Monica Bay: Technology is improving the practice of law, helping lawyers deliver their services faster and cheaper.

Bob Ambrogi: Which benefits not only lawyers and their clients, but everyone.

Monica Bay: And moves us closer to the goal of access to justice for all.

Bob Ambrogi: Tune in every month as we explore new legal technology and the people behind the tech.

Monica Bay: Here on Law Technology Now.


Bob Ambrogi: Welcome to Law Technology Now on the Legal Talk Network. This is your host Bob Ambrogi. Today we are going to be talking with Josh Becker, the CEO of Lex Machina. But before we do that, I want to just take a moment to thank the sponsor for today’s program, Thomson Reuters. Demystifying artificial intelligence can be done in seven simple steps. AI will create change but managing change doesn’t just happen. Visit to learn more.

Well, it’s baseball season so what better topic to talk about then Moneyball. Moneyball of course was the name of the book and the movie about how the Oakland A’s, when they didn’t have the money to build a powerhouse team instead turned to analytics to do it. The Moneyball method that they pioneered is now widely used throughout baseball.

You might say that Lex Machina is the Oakland A’s of law. They really helped pioneer the use of analytics by lawyers in the legal field, the kind of Moneyball for lawyers as some people have called it. So today we are going to talk to the CEO of Lex Machina, Josh Becker.

Josh, thanks for joining us today.

Josh Becker: Thanks for having me.

Bob Ambrogi: And this is kind of a double treat for me, because I just got to interview you recently at Legaltech in New York and hear a little bit about what you have been up to. But if you could just kind of start by telling our listeners who may not know what Lex Machina is, what it does?

Josh Becker: Sure. Well, your Moneyball analogy is very apt. It’s funny, we are seeing lots and lots of analytics deepening its use in sports and around this time, which is something we used to talk about when we were going out and fundraising pitch for Lex Machina. So it’s funny that you bring that up but —

Bob Ambrogi: Well, there’s a reason for that because I was listening to an interview last night with the new Red Sox General Manager and they asked him about that, they asked how are you going to use analytics? I don’t even remember what he said because I was thinking about this, but it’s all over the place as you say.
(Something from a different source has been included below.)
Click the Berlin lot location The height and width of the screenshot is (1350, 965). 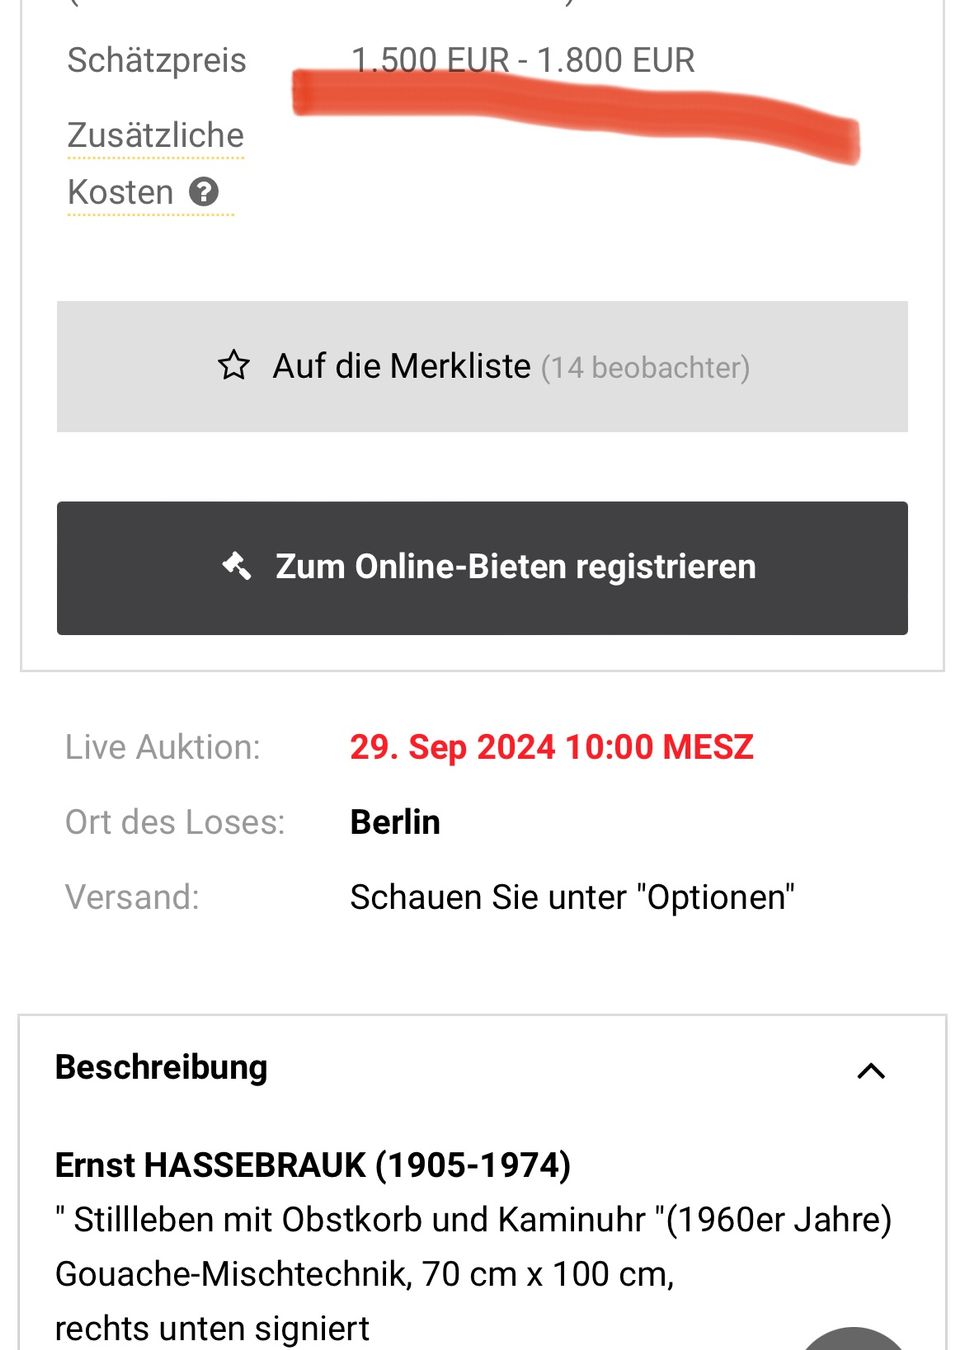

Josh Becker: Yeah, exactly, for sure. Yeah, Lex Machina helps lawyers with a couple of key use cases. We talk about win business, win cases. So it’s using data to demonstrate your expertise and to compete now on data, not just on kind of reputation or relationships maybe from the past, but to compete on data to showcase your expertise.

And secondly, after winning business is winning cases. So using data to determine the best strategy in front of a judge, to size up your opposition, to understand how long it’s going to take to do your budgeting, all that part of winning cases. So it’s really about mining lots and lots of data. We have I think over a million cases in the database now across a number of different verticals, as we will discuss I am sure, and combining that data and finding patterns that can be helpful to attorneys, patterns of behavior, again, about opposition, about judges, about timing, about any number of things that can help lawyers do their job better.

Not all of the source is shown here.